Perhaps the most special event was the book launch at the University of New Brunswick in the spring of 2022 where several people spoke about my book, and I received a letter of appreciation from the Lieutenant Governor. I think that was the most special moment of my career and the most definitive part of how the book has been received.”
-Harvey Amani Whitfield
What people are saying:
“The Biographical Dictionary of Enslaved Black People in the Maritimes will enliven other scholarship in the field, informing studies of social and political history in the region; studies of gender and enslavement, work, and resistance; and studies of family connection, migration, and movement. But the most striking scholarly achievement of the work lies not only in its gleaning of detail from existing sources, but in the choice of genre. A biographical dictionary is a literary form with a particular racial and gendered history, and while it is meant to carry weight and authority as a reference work, it ordinarily operates best when we turn to it with a name in hand. Whitfield reappropriates the genre. His entries, organized alphabetically by name, draw attention to what names can tell us about the social and political condition in which enslaved lives were lived.”

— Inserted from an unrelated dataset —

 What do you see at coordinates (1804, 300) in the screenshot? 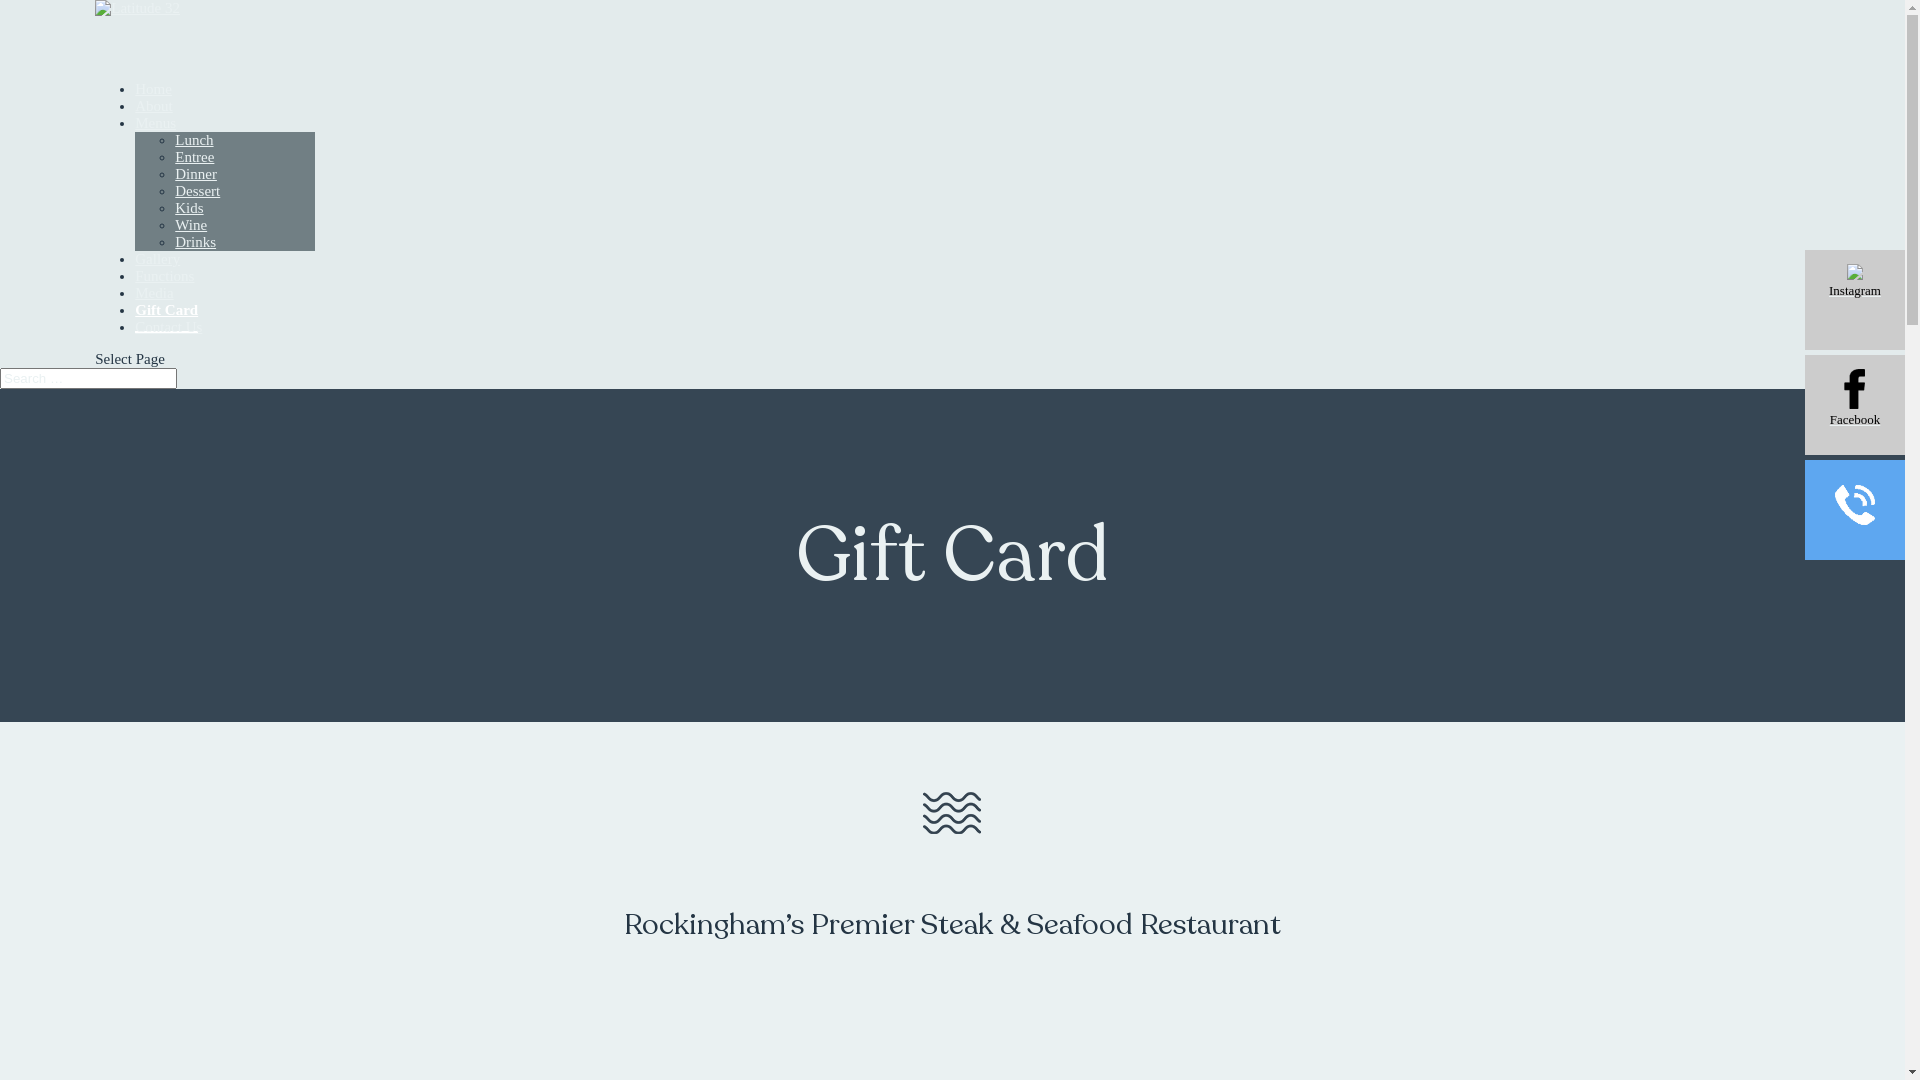
I see `'Instagram'` at bounding box center [1804, 300].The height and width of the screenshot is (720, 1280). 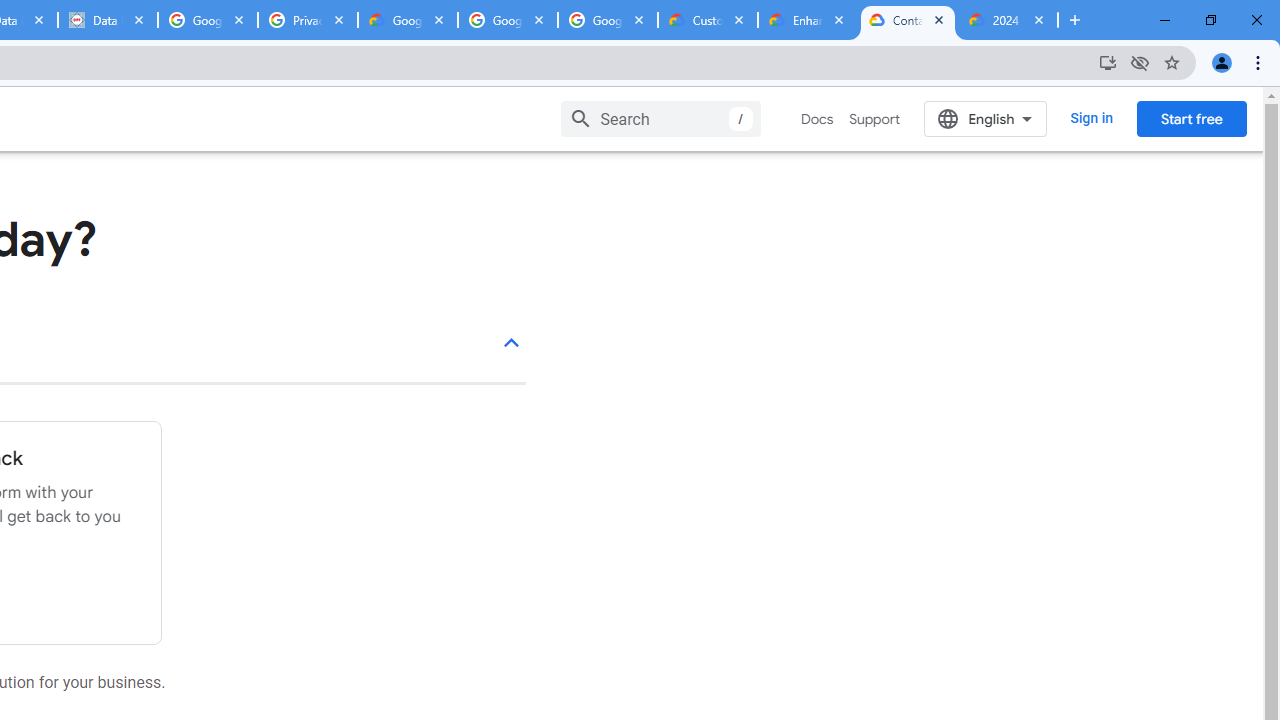 I want to click on 'Google Cloud Terms Directory | Google Cloud', so click(x=407, y=20).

– Nina Reid-Maroney, H-Net: Social Sciences and Humanities Online
“…to reduce Whitfield’s most recent publication to a list of enslaved people he uncovered during his research would be to overlook the work’s grander significance. More than a list of names and descriptions, Whitfield’s work is, as Donald Wright notes in the Foreword, ‘a moral project’ that, in Whitfield’s words, ‘Bears witness to [enslaved people’s] existence’ and ‘affirm[s] the notion that all of these slaves were unique individuals, despite the efforts of their owners and the wider British Atlantic world to dehumanize them’ (xiv, xxiii). Whitfield’s study is a deeply humanizing endeavour. Moreso than similar works, Whitfield’s Biographical Dictionary of Enslaved Black People in the Maritimes restores slavery to the history of pre-Confederation Atlantic Canada while also decentering whiteness in the process to highlight the unique experiences of enslaved people throughout the region.
-G. Patrick O’Brien, Journal of New Brunswick Studies
“Containing a foreword by historian Donald Wright and Whitfield’s introduction, which is both a guide to the dictionary and a history of slavery in the Maritimes, this book offers a reimagining of how historians write about enslaved people. The book contains 1,465 entries, each about an individual enslaved person in the Maritimes. There are no entries for enslavers or slave traders, making enslaved people the dictionary’s only subjects. As such, by its very nature, the Biographical Dictionary offers a radical reimagining of the Black Canadian past.”